The bigger question may be whether Trump even allows the Mueller investigation to continue at all. It is unclear whether Whitaker will recuse himself as Sessions did. However, given his past comments and personal ties, there has been rampant speculation that Whitaker could curtail Mueller’s investigation. High-ranking former Justice Department officials and other commentators have raised doubts about the constitutionality of Trump’s appointment of Whitaker. Those doubts could form the substance of legal challenge to the validity of any moves Whitaker might make to curtail the investigation.
Whitaker did not respond to a request for comment.
In recent days, as focus on the future of the probe mounts, there have been rumors swirling about the fate of one of the most prominent legal minds working for Trump, Rudy Giuliani.
While Giuliani’s profile has seemingly diminished of late, those close to the president’s legal team denied the ex-mayor had been relieved of duty.
“It’s fundamentally not true. He’s fully engaged as a member of the legal team and plays a very key role,” one person familiar with the situation who requested anonymity to discuss internal deliberations said.

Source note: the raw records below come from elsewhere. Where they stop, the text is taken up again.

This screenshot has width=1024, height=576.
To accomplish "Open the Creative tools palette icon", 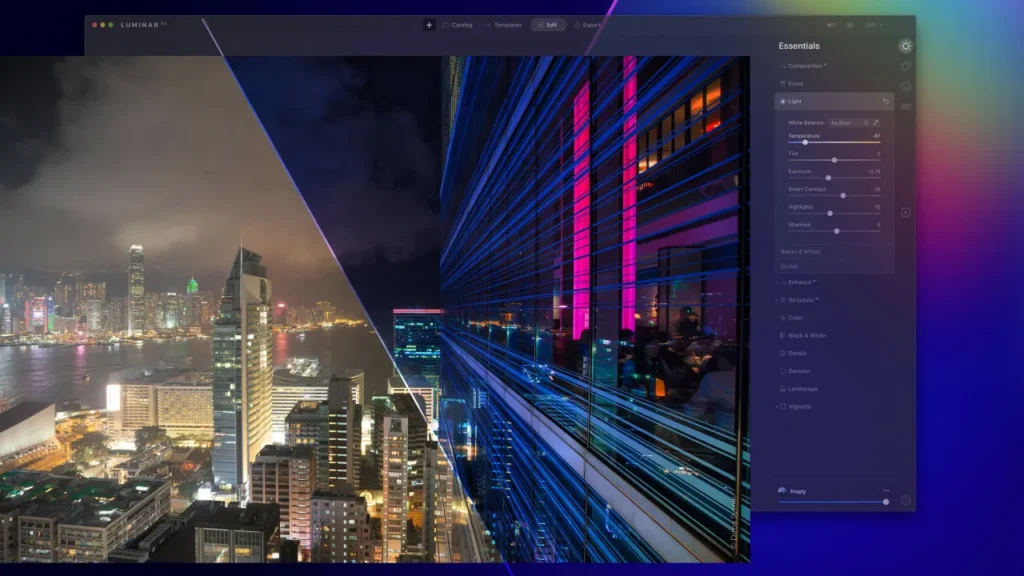I will [905, 66].
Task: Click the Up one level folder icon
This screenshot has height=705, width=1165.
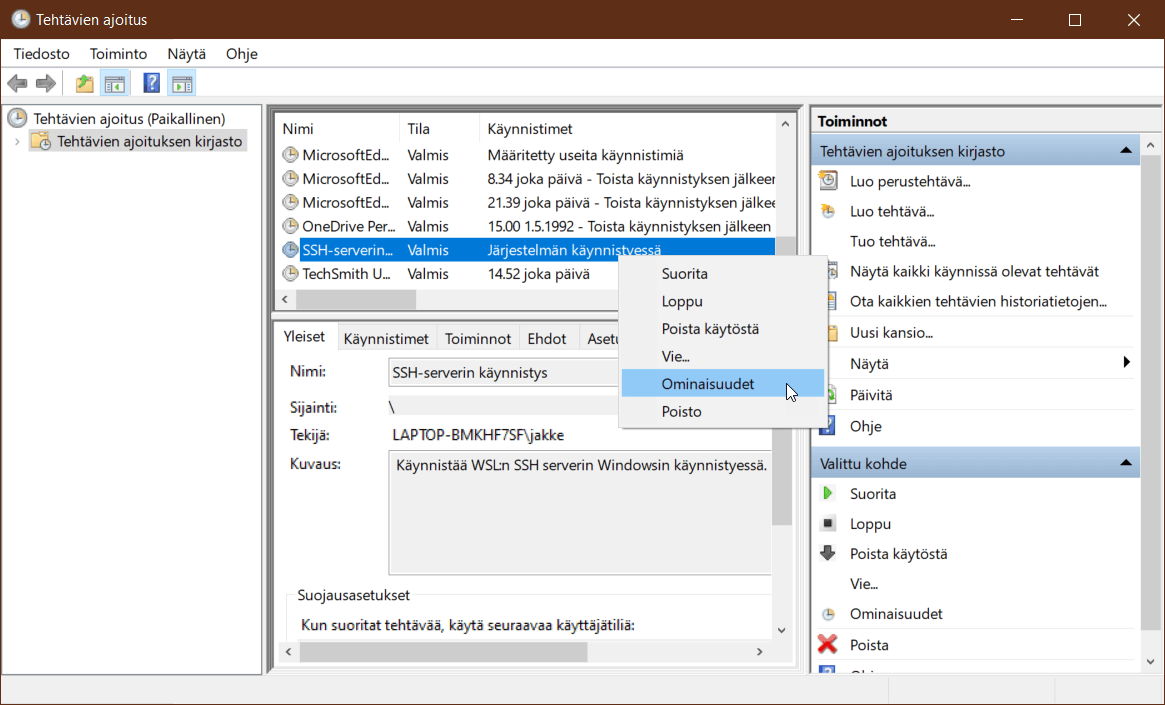Action: [85, 84]
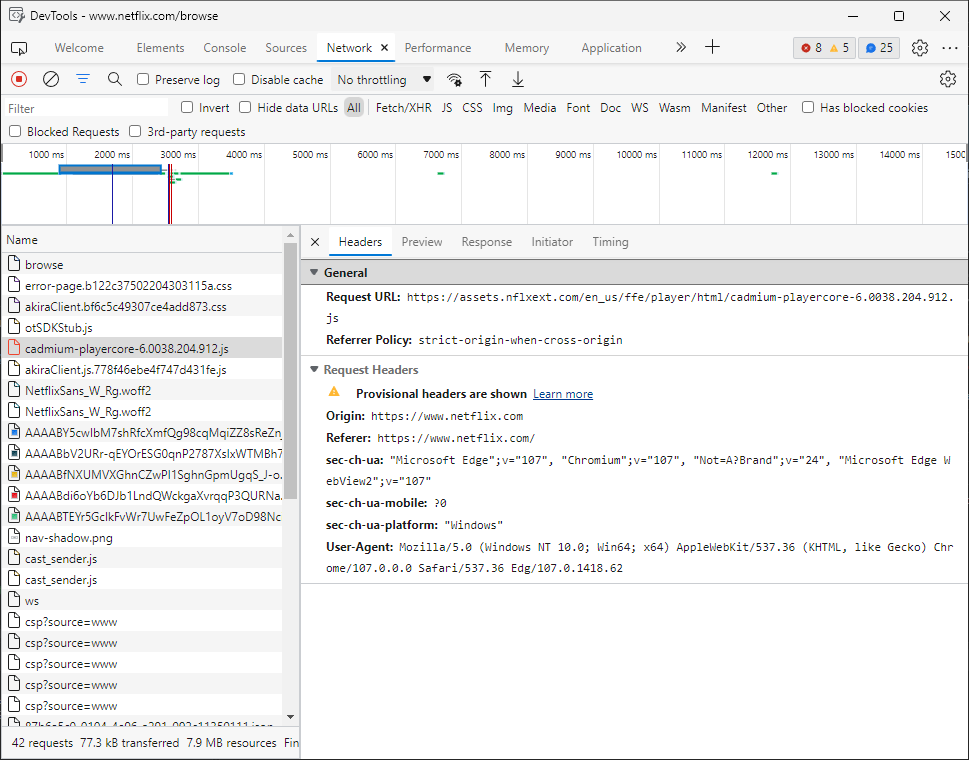Open DevTools settings gear
This screenshot has height=760, width=969.
coord(920,47)
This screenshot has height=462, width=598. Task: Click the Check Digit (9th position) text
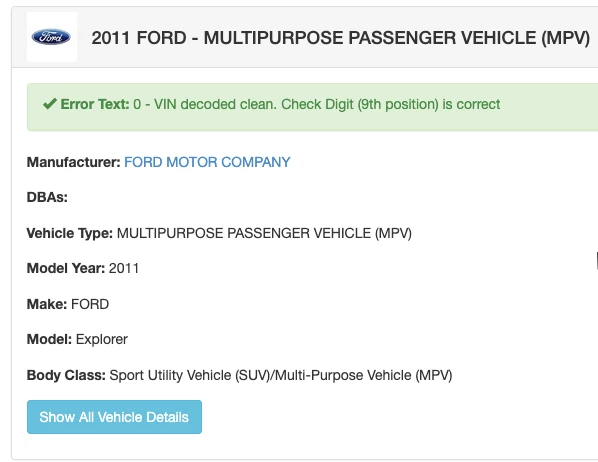(360, 104)
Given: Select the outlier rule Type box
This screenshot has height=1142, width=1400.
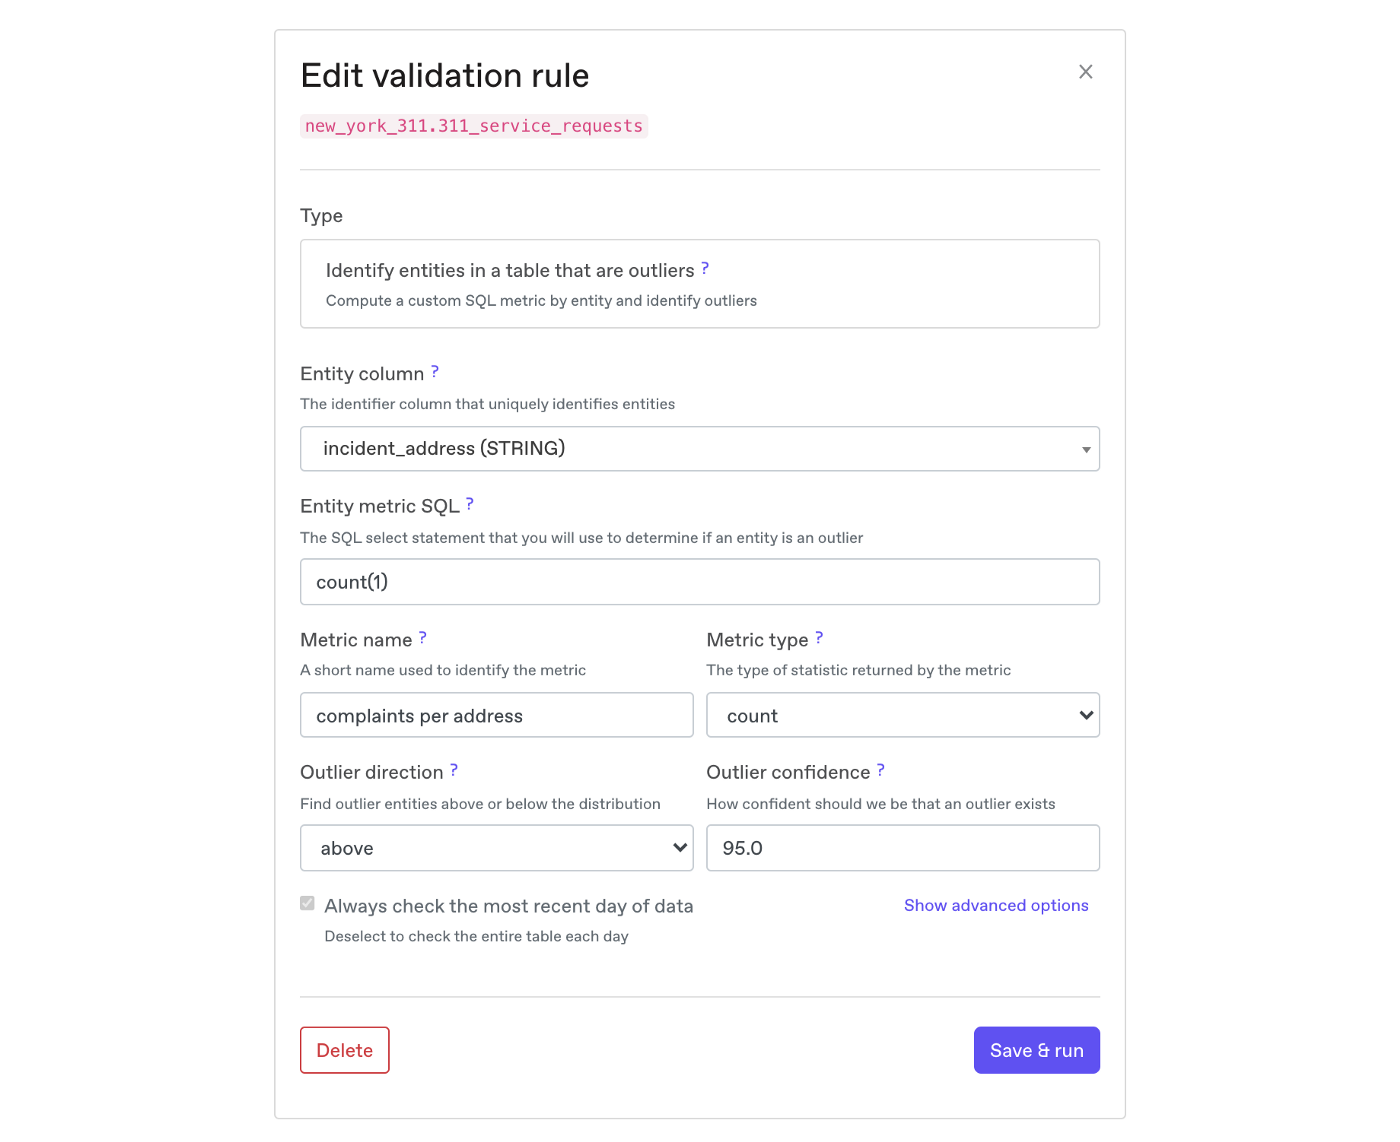Looking at the screenshot, I should click(699, 284).
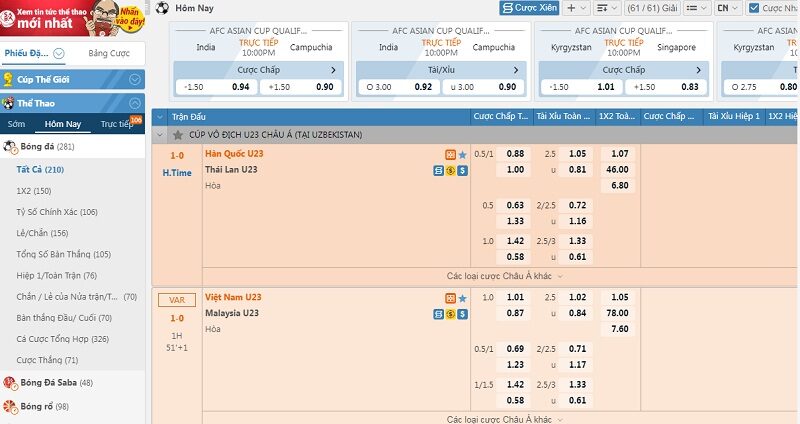The height and width of the screenshot is (424, 800).
Task: Click the soccer ball icon next to Bóng đá
Action: 10,147
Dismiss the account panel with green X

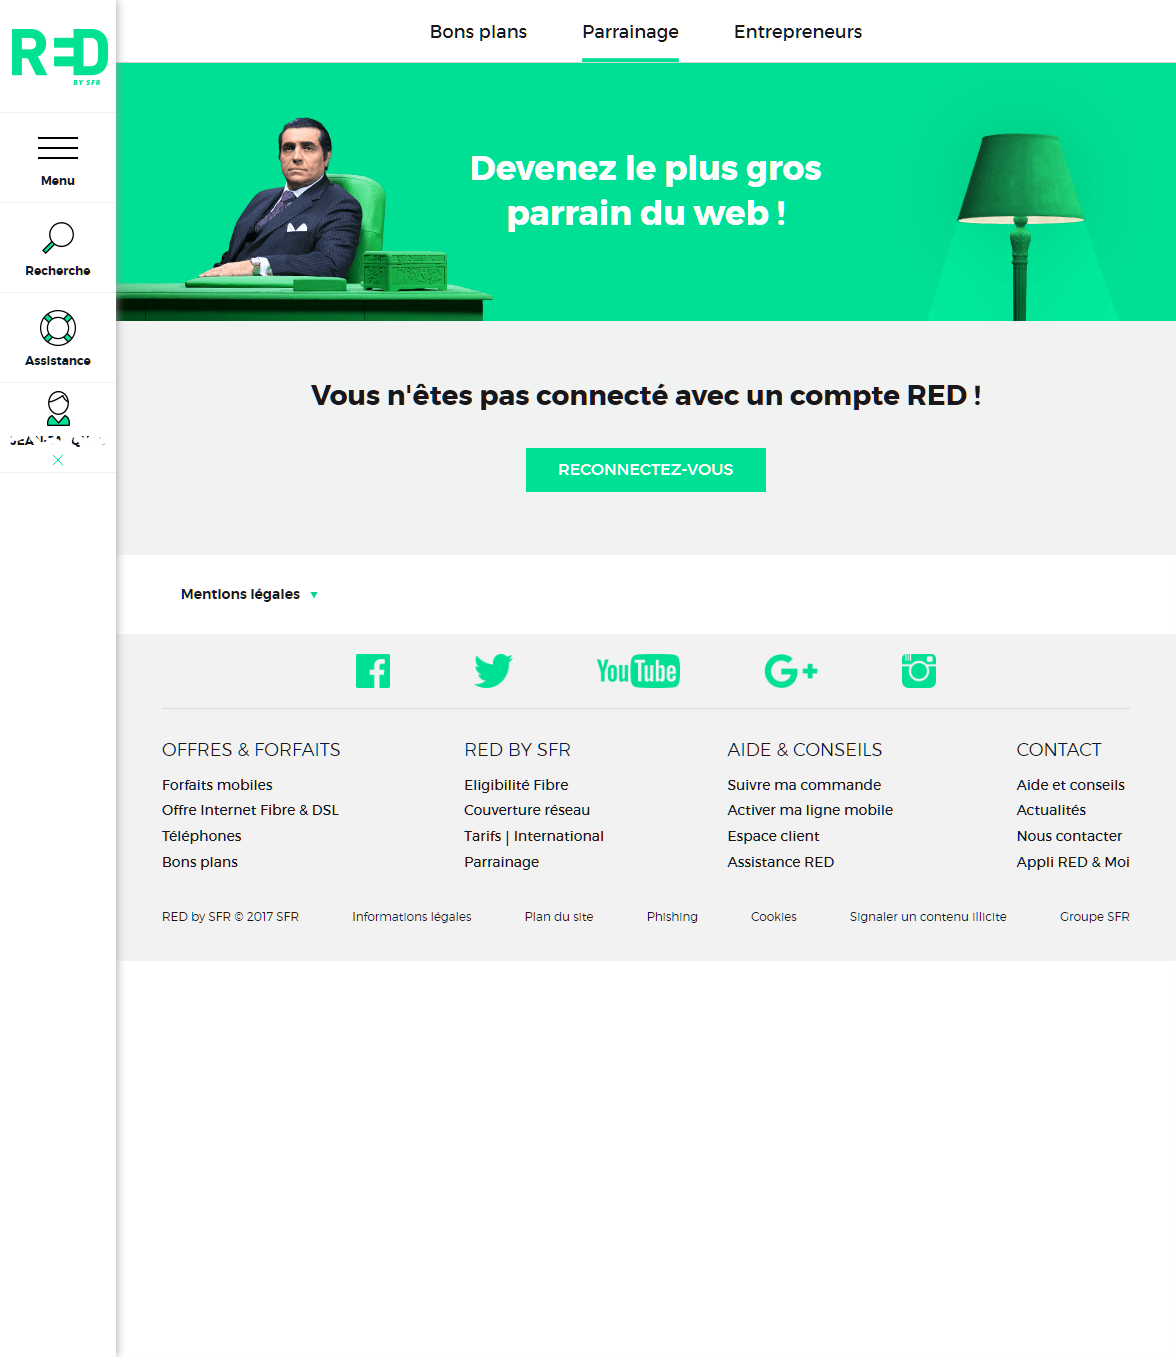[x=58, y=461]
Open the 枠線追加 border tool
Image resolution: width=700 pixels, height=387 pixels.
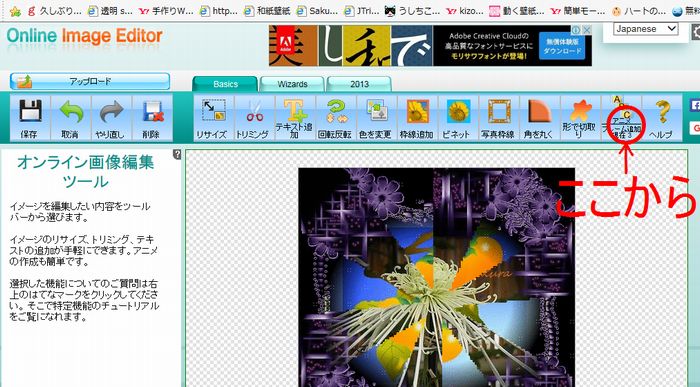point(417,118)
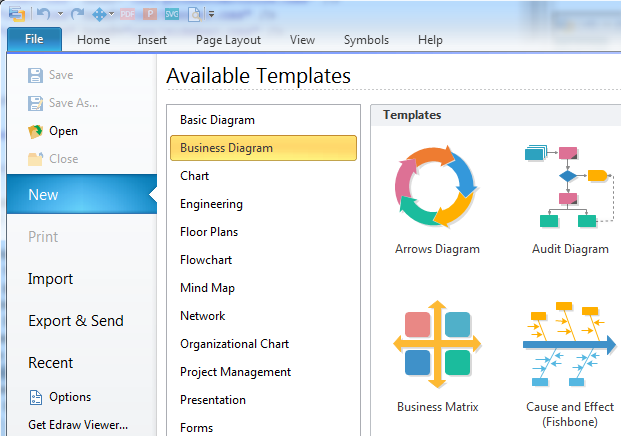Screen dimensions: 621x436
Task: Click the blue four-way arrows icon
Action: (99, 14)
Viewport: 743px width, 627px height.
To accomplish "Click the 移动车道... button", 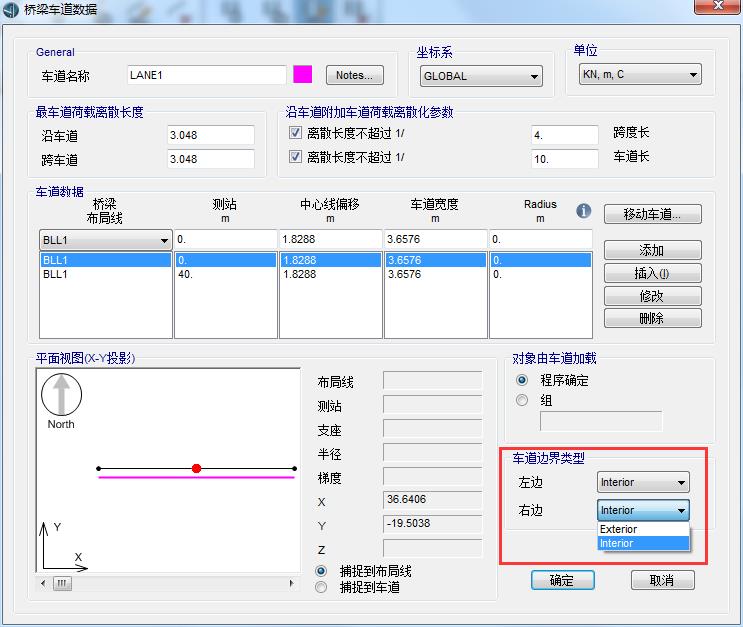I will [652, 214].

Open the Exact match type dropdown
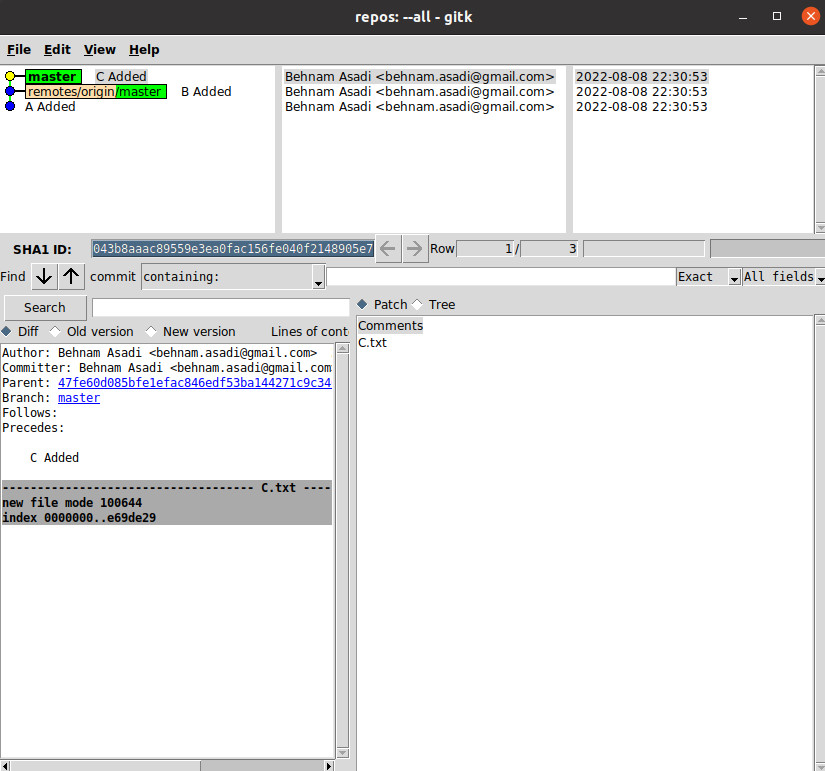[708, 277]
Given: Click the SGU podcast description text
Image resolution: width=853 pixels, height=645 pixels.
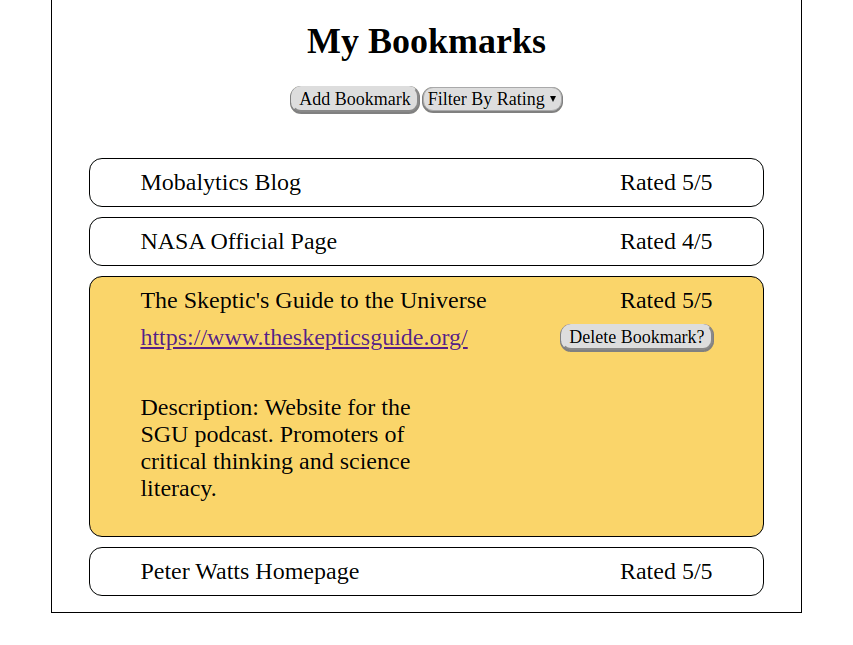Looking at the screenshot, I should click(276, 448).
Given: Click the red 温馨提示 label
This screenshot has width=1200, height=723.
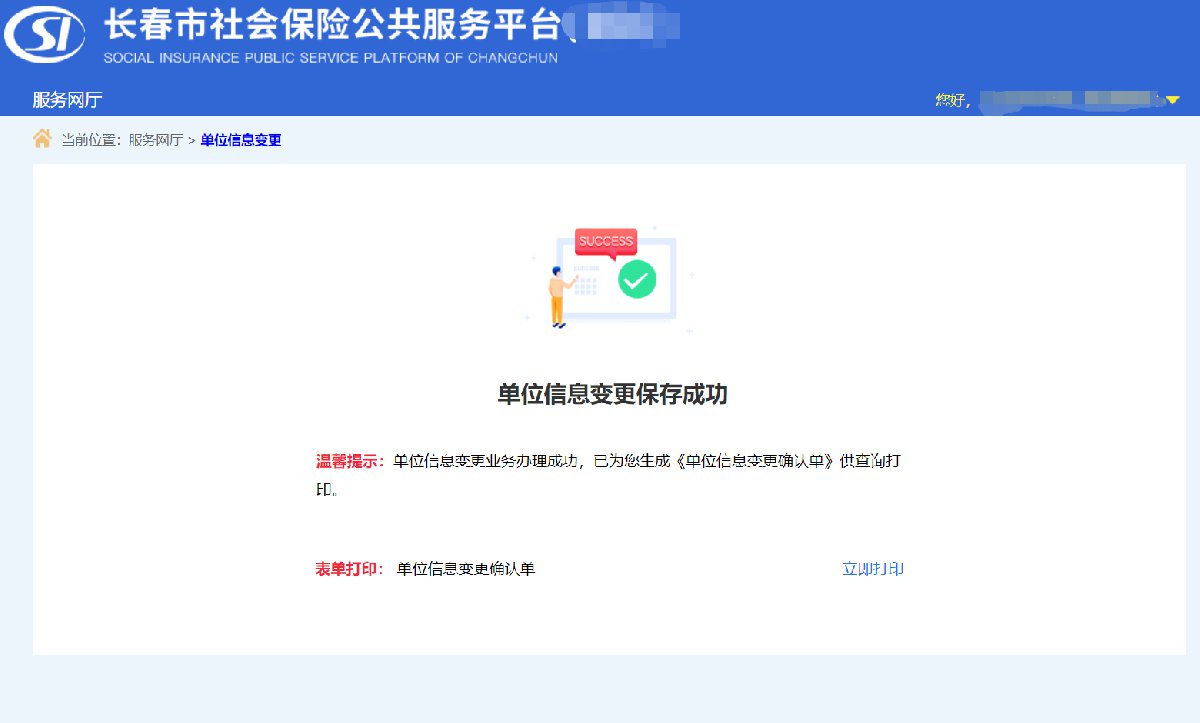Looking at the screenshot, I should coord(350,461).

However, a separate source familiar with the situation said Trump was unhappy with Giuliani’s handling of written questions the president’s attorneys received from Mueller and his associates.
Giuliani did not respond to multiple requests for comment on this story.
Thus far, Trump’s legal team has been working with Mueller. A source familiar with the deliberations of the president’s attorney’s indicated they didn’t expect Trump would do anything to quash the probe.
According to the source, Trump’s attorneys are “proceeding ahead” as they have been and sticking with the strategy of working with Mueller and his prosecutors.